This post will discuss an issue that CPAs and estate attorneys often don’t completely understand. We will also give you a few tips and tricks along the way. 

What is the gift tax?

A gift is when a transfer is made to a person, and full consideration is not received back in return. In addition, if something is sold for less than fair market value, you have possibly just made a gift.

The gift tax is a tax on a transfer made over an annual exemption. The tax even applies when the donor does not intend for the transfer to qualify as a gift. The gift tax also applies to property. For example, it can include stocks, real estate, business interests, etc.

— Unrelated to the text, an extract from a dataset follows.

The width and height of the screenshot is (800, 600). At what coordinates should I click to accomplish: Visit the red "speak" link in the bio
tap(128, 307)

Parents often make taxable gifts to their children and don’t even realize that they are taxable gifts. A gift can happen when a parent buys a home for a child or provides a down payment for a house.  

Texas Gift Tax

So let’s cut to the chase. I am pleased to report that Texas does not levy a gift tax on its residents.

This is not as rare as you might think. Just twelve states in the U.S. have an estate tax, and very few even have a gift tax. But just because it might not be an issue at the state level doesn’t mean that the IRS isn’t watching. 

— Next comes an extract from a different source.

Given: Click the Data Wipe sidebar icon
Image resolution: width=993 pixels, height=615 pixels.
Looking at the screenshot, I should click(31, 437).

Federal gift tax exclusion 

At the IRS level, the gift exclusion allows people to give away an amount not to exceed $15,000 each year. This annual gift can be made to any number of people without filing a gift tax return or having those gifts count against the lifetime exemption. 

Let’s look at a married couple with four kids. Each spouse can gift away $15,000 to each child. The combined gift amount is $60,000 per spouse or $120,000 for the couple.

Tax Return Issues & Requirements

When a gift is made that exceeds the annual exclusion, the donor must file IRS Form 709 (gift tax return) to report the excess gift. 

A few points to note regarding the gift tax return:

  • The return is required even though no tax is due because of the lifetime exemption amount.
  • The tax return is required by April 15th of the year after the gift is made. This is the same deadline as Form 1040.
  • If the 1040 tax return was extended to October 15th, the extended due date applies to the Form 709 tax return.

Married couples cannot file a “joint” gift tax return like they can with a 1040 tax return. Each spouse must file a separate tax return if any taxable gifts are made. 

However, many people don’t realize that married couples can “split” their gifts. When a split gift is made, the gift exclusion can be combined between the two spouses for a gift made entirely by one spouse.


Gift tax strategies are an essential part of estate planning. If you are concerned about the Texas gift tax, I think you can breathe a little easier. 

But don’t forget about the federal gift exemption. Many don’t realize that they have an estate tax issue until it is too late.